## start Data supplied

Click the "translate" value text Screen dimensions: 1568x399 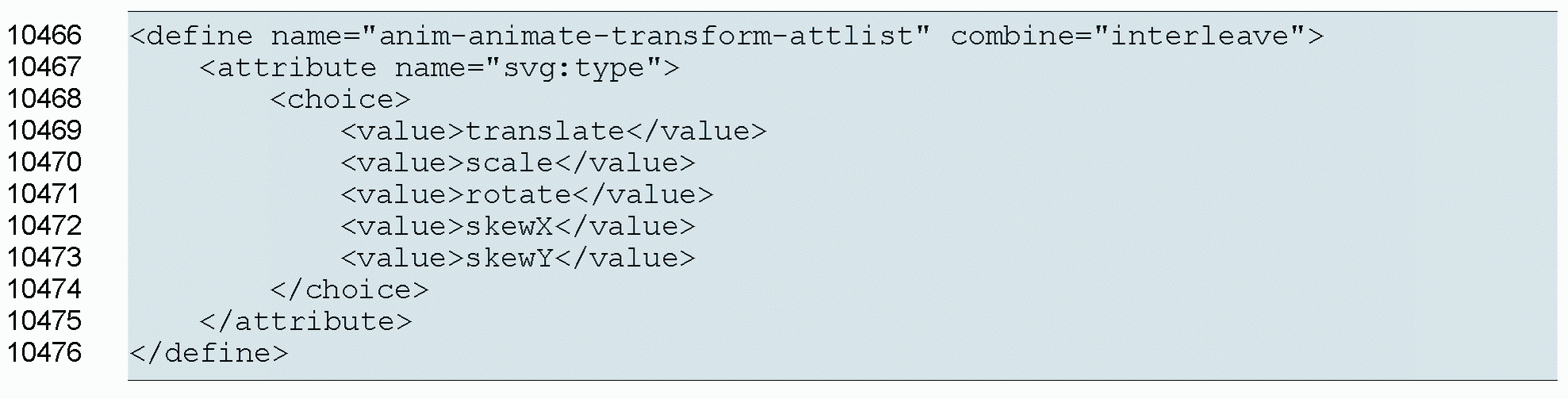click(x=545, y=132)
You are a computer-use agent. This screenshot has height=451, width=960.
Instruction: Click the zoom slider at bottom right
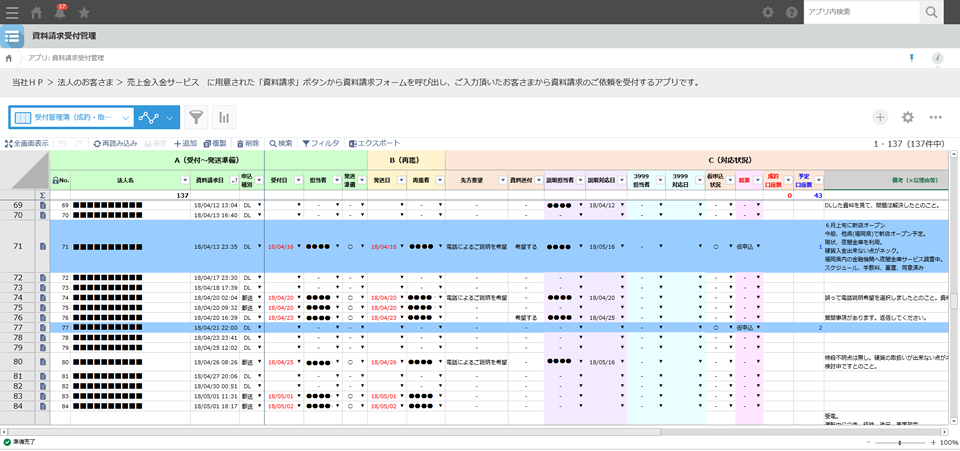point(899,442)
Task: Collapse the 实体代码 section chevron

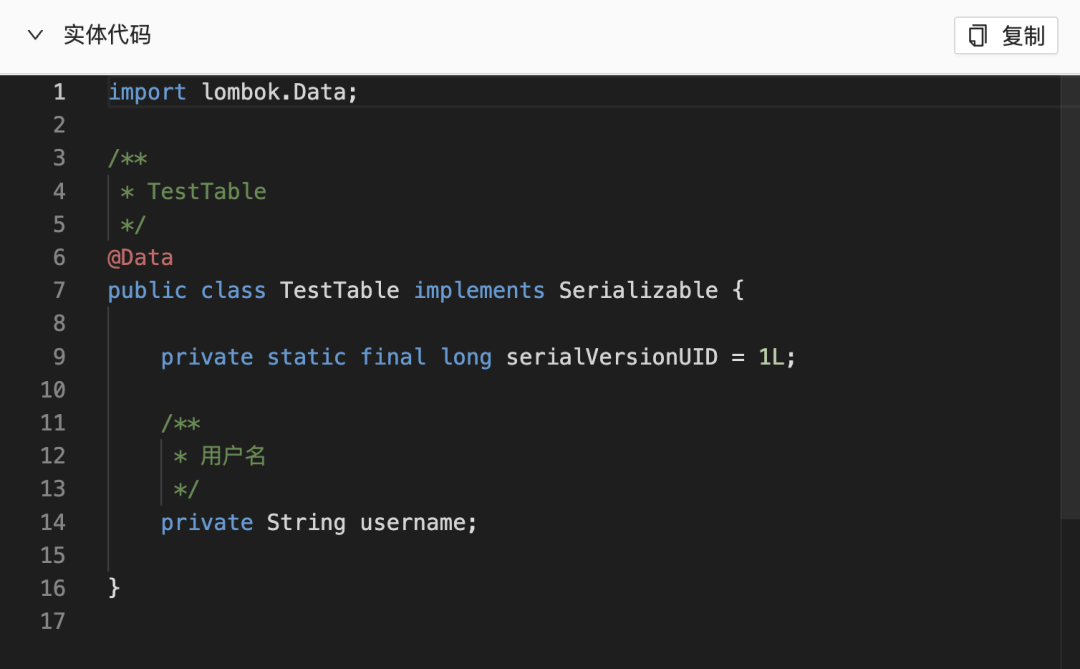Action: coord(36,35)
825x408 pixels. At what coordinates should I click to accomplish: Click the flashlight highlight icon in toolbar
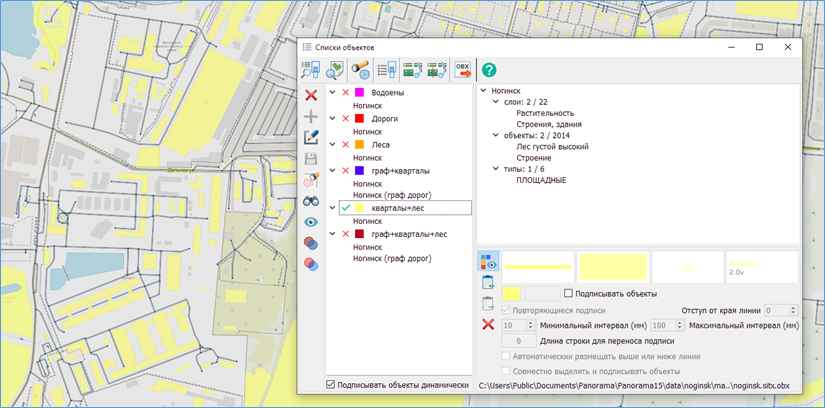[x=361, y=70]
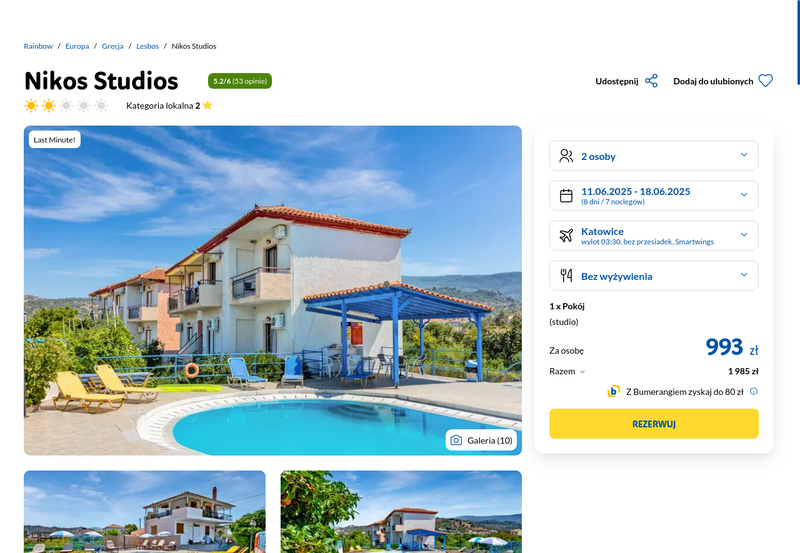
Task: Click the persons icon beside 2 osoby
Action: [566, 156]
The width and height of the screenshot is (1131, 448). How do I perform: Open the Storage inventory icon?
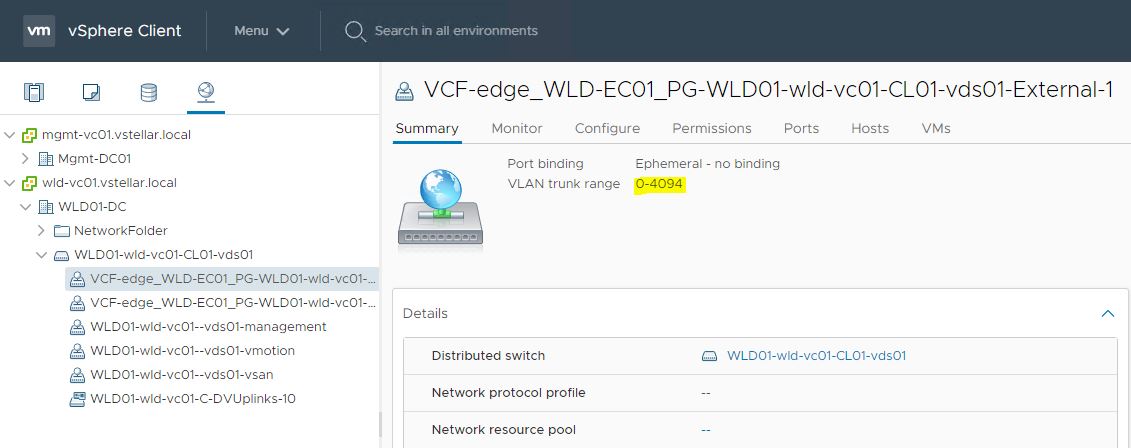point(148,93)
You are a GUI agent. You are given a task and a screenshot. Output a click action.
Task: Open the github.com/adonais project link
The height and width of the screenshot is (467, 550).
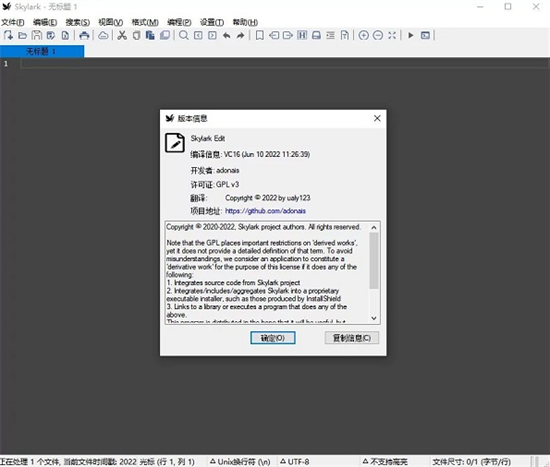tap(265, 211)
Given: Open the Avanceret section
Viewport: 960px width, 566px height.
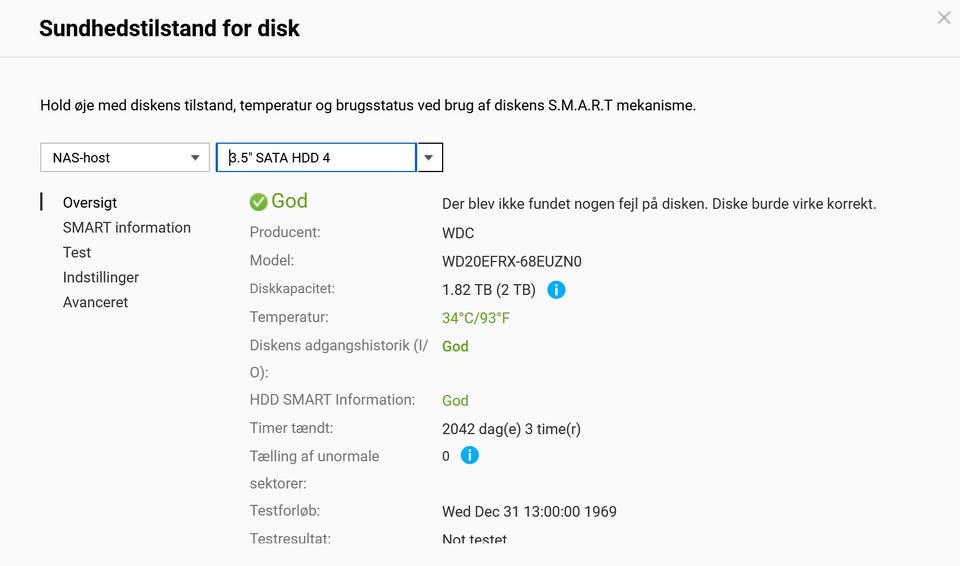Looking at the screenshot, I should pos(95,303).
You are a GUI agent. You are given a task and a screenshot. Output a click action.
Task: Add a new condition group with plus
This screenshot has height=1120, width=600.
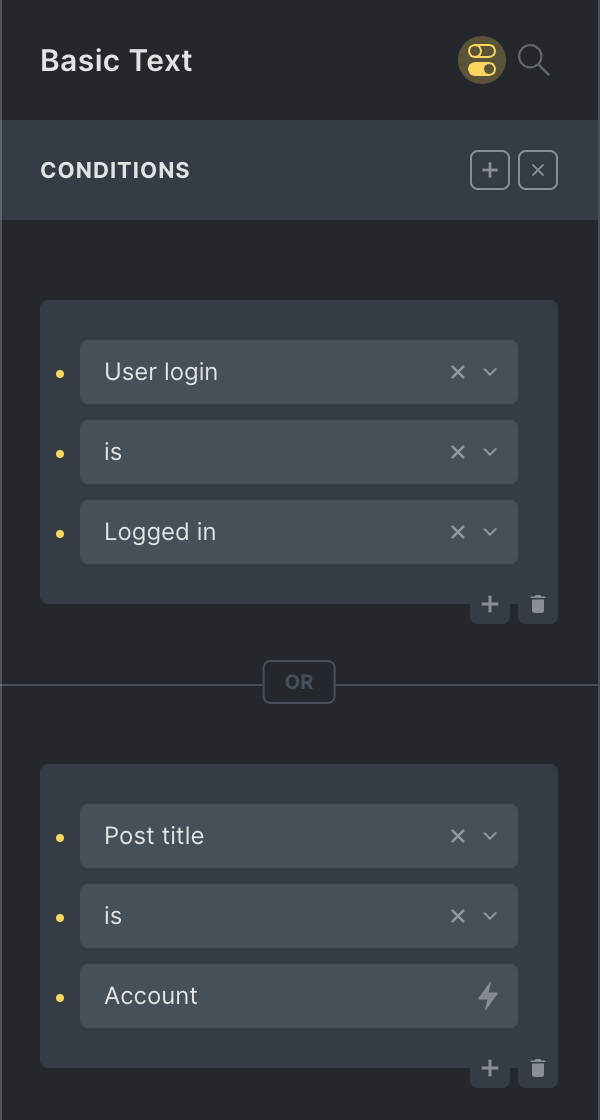490,170

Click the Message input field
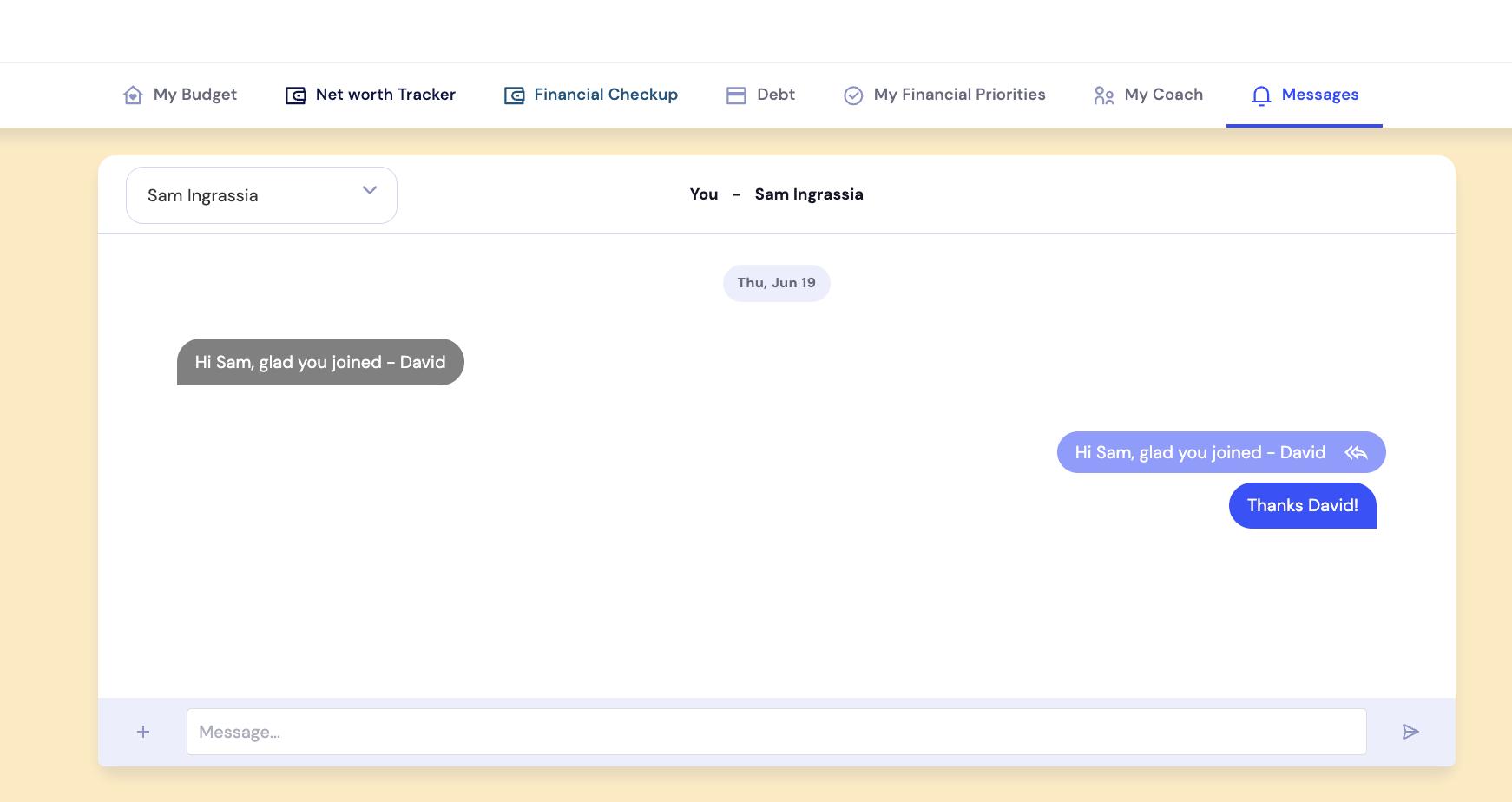775,732
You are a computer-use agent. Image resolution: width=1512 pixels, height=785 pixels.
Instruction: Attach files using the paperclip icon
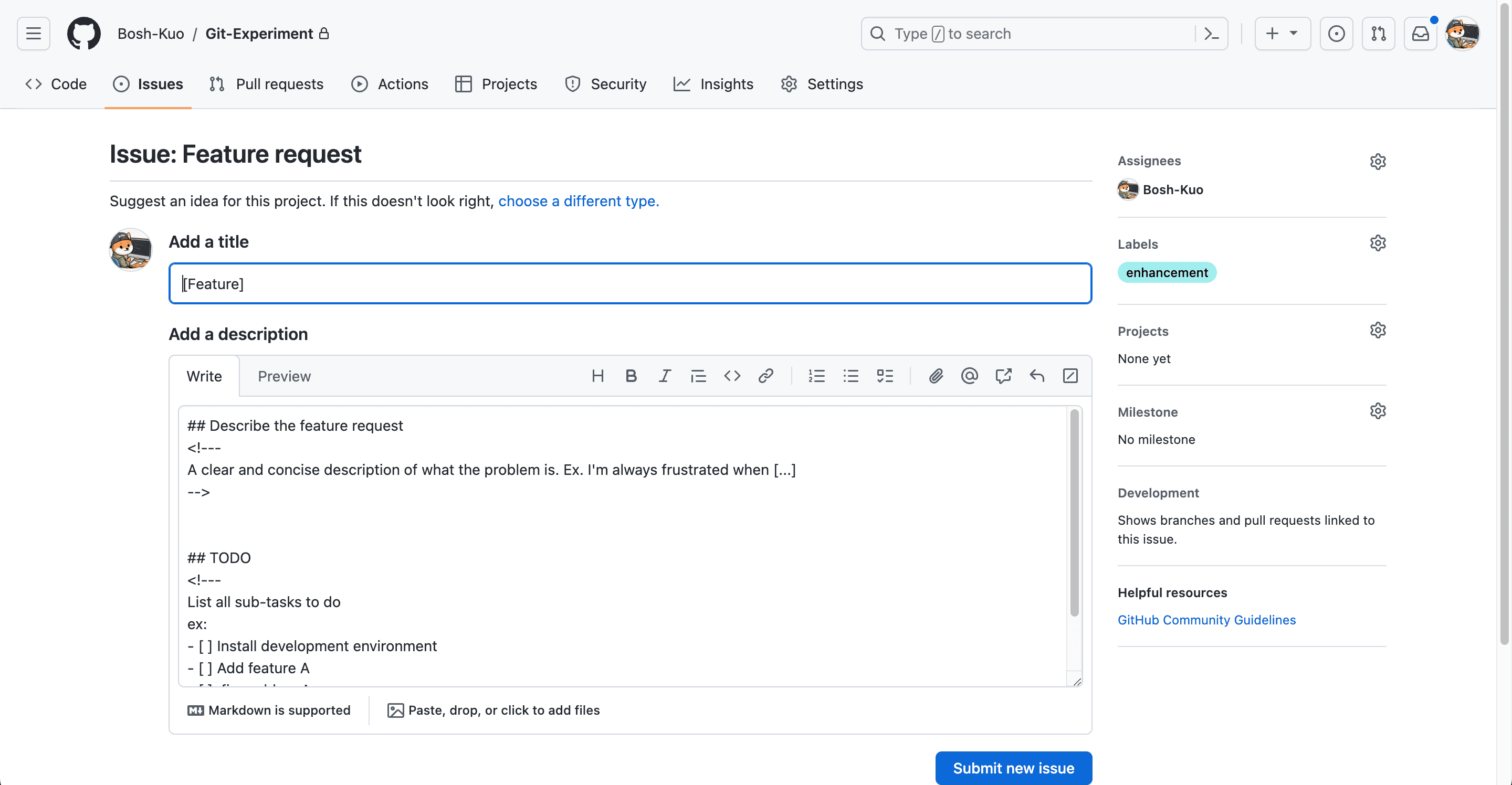point(936,376)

## end Data supplied

* [Exercise task]
Write out the part of the records that opens with the line containing "Task: Collapse the 实体代码 section chevron" and runs through the end of the records, reproducing each line exactly and leaving the pictures out of the answer.

* [Complete output]
Task: Collapse the 实体代码 section chevron

Action: coord(36,35)
825x408 pixels. At what coordinates should I click to accomplish: Click the flashlight highlight icon in toolbar
[x=361, y=70]
Task: Click the persons icon beside 2 osoby
Action: [566, 156]
The width and height of the screenshot is (1131, 448). How do I perform: Open the Storage inventory icon?
point(148,93)
You are a GUI agent. You are given a task and a screenshot. Output a click action.
Task: Open the github.com/adonais project link
The height and width of the screenshot is (467, 550).
tap(265, 211)
Given: Open the Avanceret section
Viewport: 960px width, 566px height.
Looking at the screenshot, I should pos(95,303).
You are a GUI agent. You are given a task and a screenshot. Output a click action.
Task: Add a new condition group with plus
This screenshot has height=1120, width=600.
490,170

Click the Message input field
775,732
You are a computer-use agent. Image resolution: width=1512 pixels, height=785 pixels.
Instruction: Attach files using the paperclip icon
point(936,376)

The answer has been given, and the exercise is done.